Over the last few months, there have been several blog posts looking at GC pauses in different programming languages or runtimes. It all started with a post looking at the latency of the Haskell GC, next came a follow-up that compared Haskell, OCaml and Racket, followed by Go GC in Theory and Practice, before a final post looking at the situation in Erlang.
After reading all these posts, I wanted to see how the .NET GC compares to the other runtime implementations.
The posts above all use a similar test program to exercise the GC, based on the message-bus scenario that Pusher initially described, fortunately Franck Jeannin had already started work on a .NET version, so this blog post will make use of that.

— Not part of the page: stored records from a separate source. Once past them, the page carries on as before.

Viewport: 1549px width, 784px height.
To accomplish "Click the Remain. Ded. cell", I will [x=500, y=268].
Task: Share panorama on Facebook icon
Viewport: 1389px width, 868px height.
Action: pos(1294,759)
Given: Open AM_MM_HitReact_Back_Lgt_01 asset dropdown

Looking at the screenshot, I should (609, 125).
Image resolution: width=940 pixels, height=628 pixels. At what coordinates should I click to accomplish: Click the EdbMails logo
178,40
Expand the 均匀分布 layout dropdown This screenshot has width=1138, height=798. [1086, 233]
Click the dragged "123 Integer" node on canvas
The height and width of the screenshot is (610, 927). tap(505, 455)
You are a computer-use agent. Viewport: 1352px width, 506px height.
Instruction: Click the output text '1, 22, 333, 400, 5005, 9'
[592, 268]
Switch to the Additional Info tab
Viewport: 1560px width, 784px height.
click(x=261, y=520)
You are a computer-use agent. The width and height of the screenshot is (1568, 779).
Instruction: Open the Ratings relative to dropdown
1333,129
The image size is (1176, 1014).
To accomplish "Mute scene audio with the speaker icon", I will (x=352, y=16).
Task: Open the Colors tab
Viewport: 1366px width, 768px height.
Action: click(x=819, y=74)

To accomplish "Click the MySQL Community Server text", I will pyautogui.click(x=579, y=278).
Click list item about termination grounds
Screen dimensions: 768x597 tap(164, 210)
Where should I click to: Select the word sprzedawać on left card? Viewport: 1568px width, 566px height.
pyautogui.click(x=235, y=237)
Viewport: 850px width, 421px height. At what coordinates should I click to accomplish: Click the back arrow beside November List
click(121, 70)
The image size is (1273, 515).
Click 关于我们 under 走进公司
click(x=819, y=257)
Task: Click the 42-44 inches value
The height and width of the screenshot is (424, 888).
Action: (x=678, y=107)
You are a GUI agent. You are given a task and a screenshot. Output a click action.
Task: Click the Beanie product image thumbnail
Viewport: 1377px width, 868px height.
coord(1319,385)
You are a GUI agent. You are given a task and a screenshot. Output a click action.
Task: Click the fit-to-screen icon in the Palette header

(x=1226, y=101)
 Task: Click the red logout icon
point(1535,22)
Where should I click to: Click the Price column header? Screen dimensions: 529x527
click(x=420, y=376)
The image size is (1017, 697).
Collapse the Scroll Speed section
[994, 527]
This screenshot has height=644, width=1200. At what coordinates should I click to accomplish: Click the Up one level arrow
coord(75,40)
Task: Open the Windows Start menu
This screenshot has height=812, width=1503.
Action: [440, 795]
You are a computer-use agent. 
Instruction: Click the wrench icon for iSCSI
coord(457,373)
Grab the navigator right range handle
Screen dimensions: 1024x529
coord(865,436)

At the heart of the test is the following code:
for (var i = 0; i < msgCount; i++)
{
var sw = Stopwatch.StartNew();
pushMessage(array, i);
sw.Stop();
if (sw.Elapsed > worst)
{
worst = sw.Elapsed;
}
}
private static unsafe void pushMessage(byte[][] array, int id)
{
array[id % windowSize] = createMessage(id);
}
The full code is available.
So we are creating a ‘message’ (that is actually a byte[1024]
) and then putting it into a data structure (byte[][]
). This is repeated 10 million times (msgCount
), but at any one time, there are only 200,000 (windowSize
) messages in memory, because we overwrite old ‘messages’ as we go along.
We are timing how long it takes to add the message to the array, which should be a very quick operation. It’s not guaranteed that this time will always equate to GC pauses, but it’s pretty likely. However, we can also double check the actual GC pause times by using the excellent PerfView tool, to give us more confidence.
Workstation GC vs. Server GC
Unlike the Java GC that is very configurable, the .NET GC really only gives you a few options:
- Workstation
- Server
- Concurrent/Background
So we will be comparing the Server and Workstation modes, but as we want to reduce pauses we are going to always leave Concurrent/Background mode enabled.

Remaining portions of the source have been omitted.